We saw her doctor at Baylor earlier this week, who is so pleased with her progress he's taking her off the methalyn, and imposing a new rule where each time Mary speaks, she must now say at least four words. After April 15, it goes up to at least seven words.

Although most of us often use only one or two words when we speak, especially if we're replying to a question, someone recovering from aphasia can get into the habit of answering as simply as possible, using 'Yes', 'No' and 'Okay' as crutches. (While Mary was still going to Pate, during the early stages of her recovery, she told me one day on our long drive home that she had discovered the only word she really needed to know, because it could be used in almost any conversation, was the word, 'Fine').

Requiring Mary to use at least four words each time, and then seven, and then, probably, twelve, is to get her used again to forming sentences, and speaking them. "One of the hardest problems for a stroke patient," the doctor told us, "isn't relearning how to say individual words. It's recovering the rhythm of your speech, so that when you do talk, it sounds natural." Requiring Mary to give lengthier answers is meant to cause her to fall back into that normal rhythm the rest of us take for granted. Each time she gives a one- or two-word answer, I smile and hold out four fingers. I've noticed the change in her speech already, after only a few days. I know from my e-mails there are a number of people with aphasia, or caregivers of people with aphasia, who read my Latelys, following Mary's recovery. I strongly urge you to try this method. It works. (Someday I hope to put up a special multi-page section on SENTENCE, probably under MARGINALIA, which thoroughly discusses all aspects of stroke and recovery, including informational pieces on strokes and the resultant aphasia, our experiences of what works and what doesn't, articles aimed at caregivers, and exercises the aphasia patient can do to speed recovery).

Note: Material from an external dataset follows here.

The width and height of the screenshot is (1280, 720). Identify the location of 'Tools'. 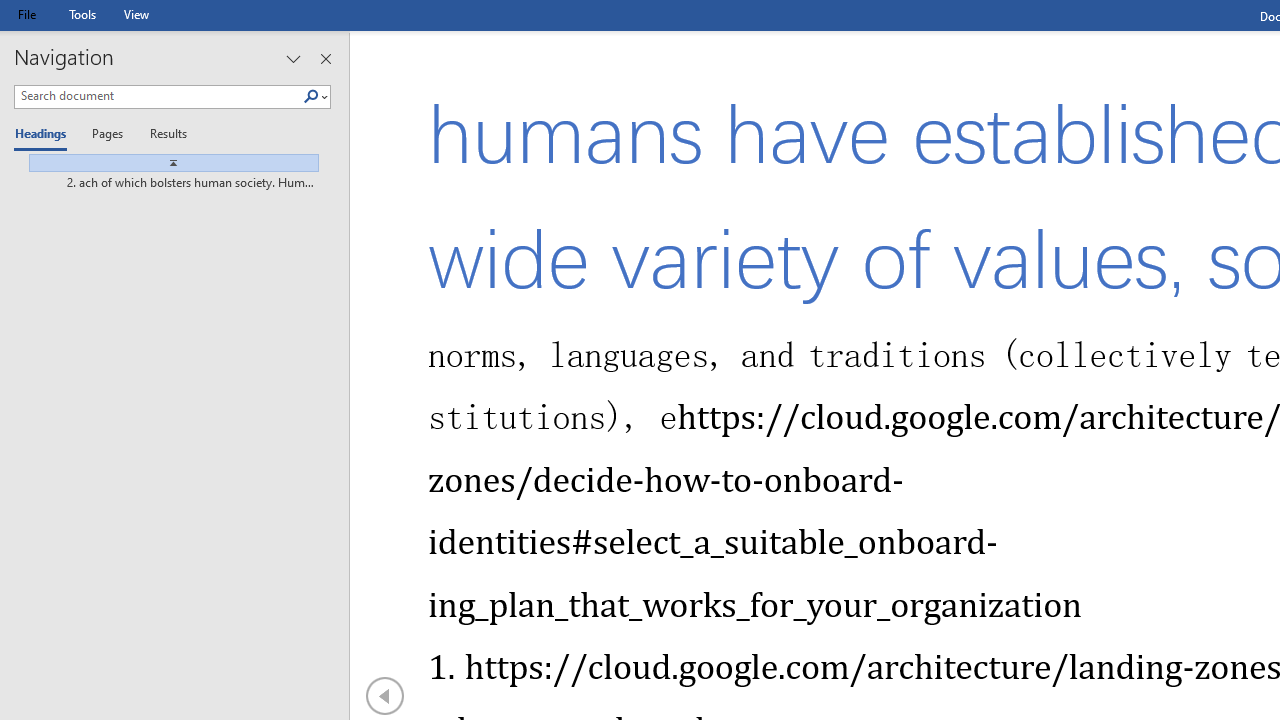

We're blessed by having a very caring, flexible speech therapist, who has gone out of her way to find different ways to help Mary in her rehabilitation, including getting her into a group therapy session that meets twice a week. Through her efforts and contacts, the first week in April Mary will begin doing volunteer work at the hospital's gift shop, a terrific idea, in that it will allow Mary to interact with a wide range of strangers, which is sure to improve her talking skills.

Every week, I see Mary getting better and better, speaking more and more, often casually, without hesitation. Sometimes, when she's in the middle of a sentence, prepositional phrases rattling out of her mouth, I want to cry, I want to hold her sweet face in my hands, but I don't want to interrupt, I don't want to stop the flow.